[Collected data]
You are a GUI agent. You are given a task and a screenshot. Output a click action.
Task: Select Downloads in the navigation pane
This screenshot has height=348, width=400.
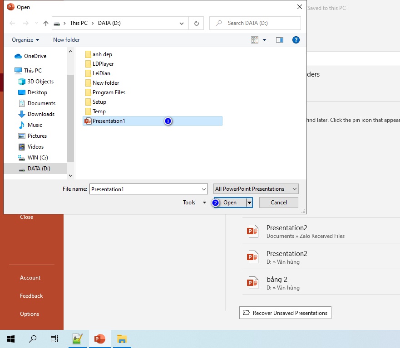click(41, 114)
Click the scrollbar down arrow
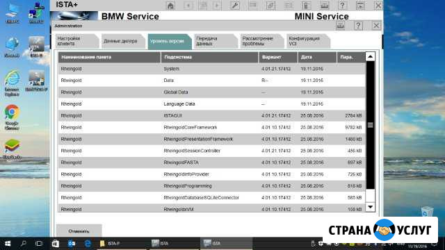This screenshot has height=250, width=445. pos(370,207)
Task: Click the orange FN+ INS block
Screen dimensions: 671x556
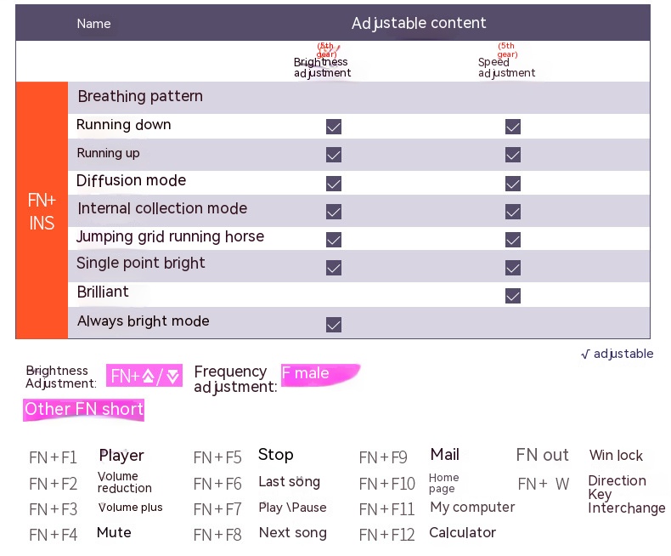Action: [42, 212]
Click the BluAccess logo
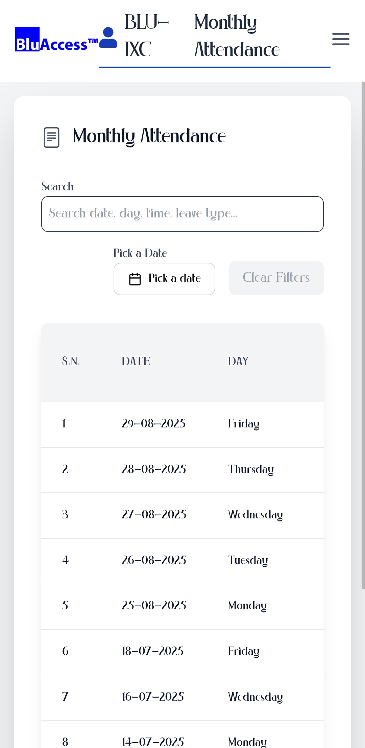 [56, 40]
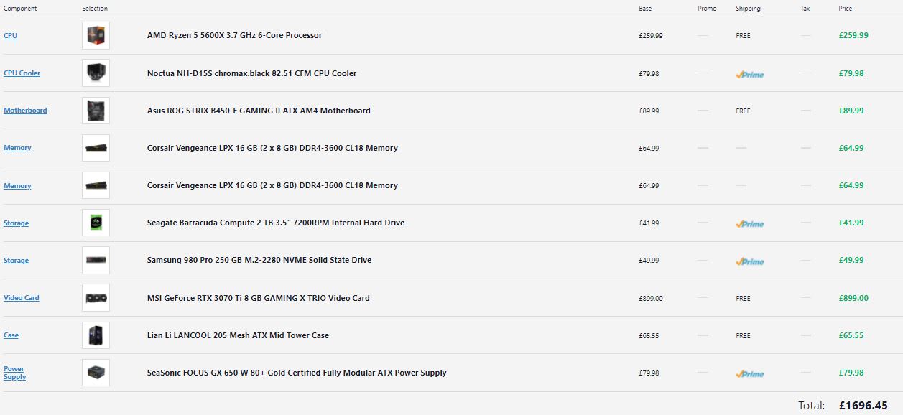Viewport: 903px width, 415px height.
Task: Click the Prime icon for the power supply
Action: click(749, 373)
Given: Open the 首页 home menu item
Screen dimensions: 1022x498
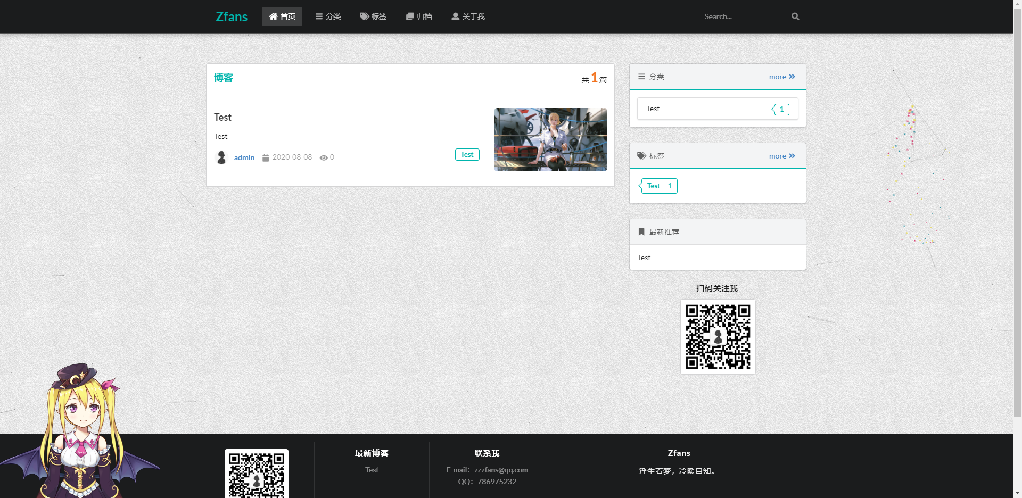Looking at the screenshot, I should [x=282, y=16].
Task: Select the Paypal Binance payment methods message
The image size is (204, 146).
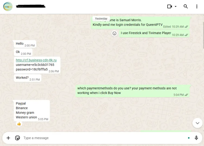Action: click(32, 111)
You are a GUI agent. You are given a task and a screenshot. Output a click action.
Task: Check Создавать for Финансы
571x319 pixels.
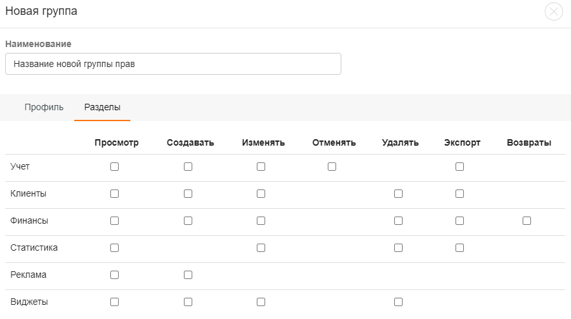point(188,221)
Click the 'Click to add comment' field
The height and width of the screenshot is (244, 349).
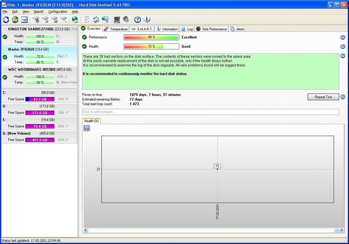211,112
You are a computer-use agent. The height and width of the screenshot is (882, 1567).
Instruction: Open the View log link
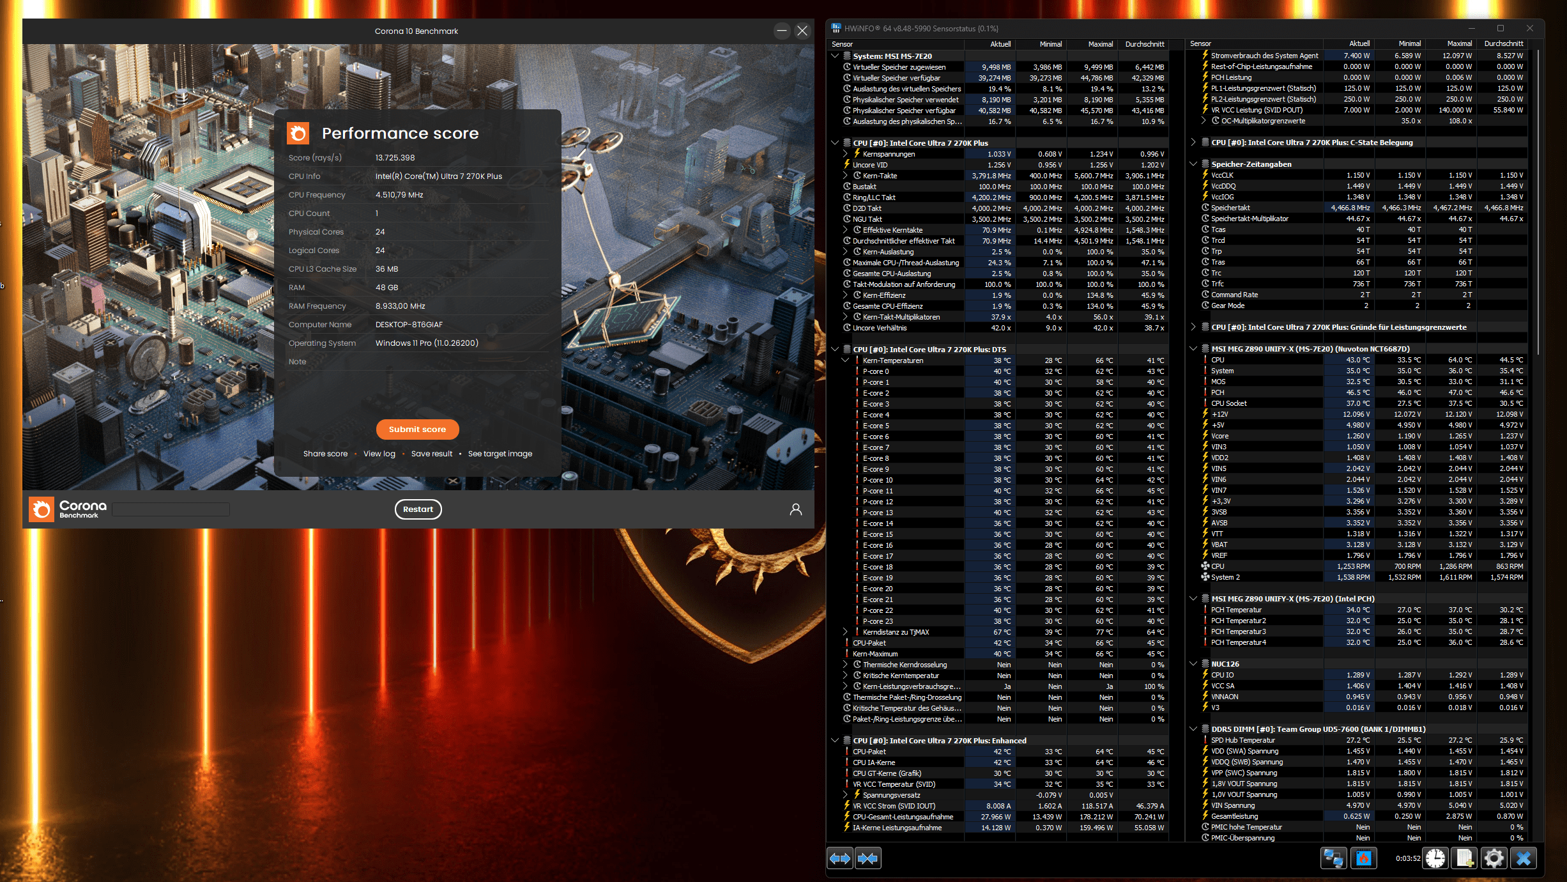(x=379, y=454)
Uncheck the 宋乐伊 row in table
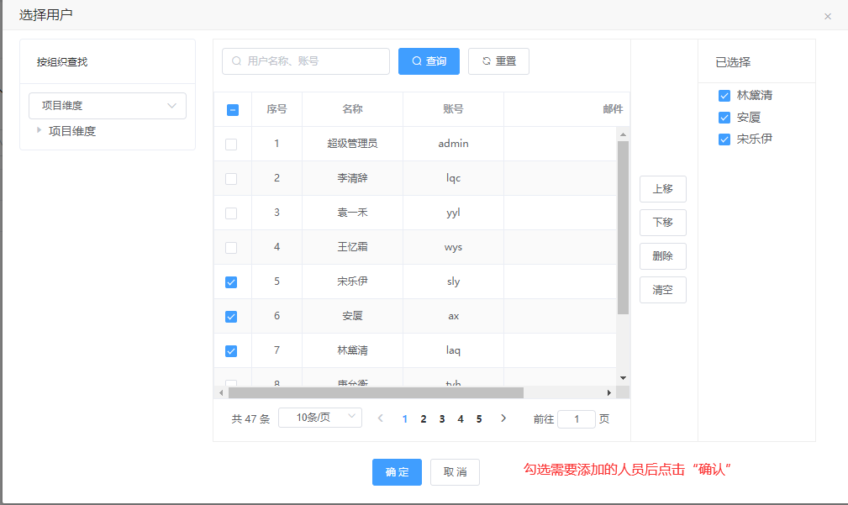This screenshot has width=848, height=505. (x=231, y=282)
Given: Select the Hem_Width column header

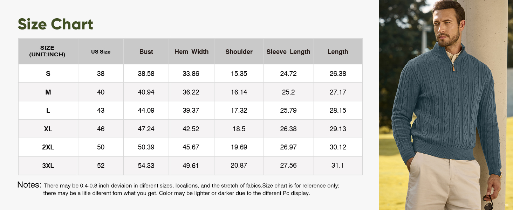Looking at the screenshot, I should pyautogui.click(x=191, y=52).
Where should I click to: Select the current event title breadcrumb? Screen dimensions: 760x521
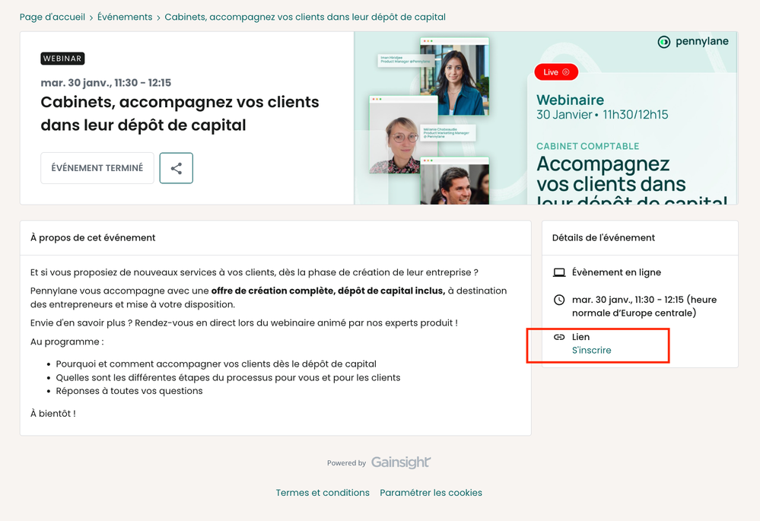point(305,17)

Problem to solve:
Return exactly, with no pictures, each line from the one that contains "Where should I" through the end of the entries above, both ends included.

Output for this exercise:
Where should I click to: Select the current event title breadcrumb? Screen dimensions: 760x521
point(305,17)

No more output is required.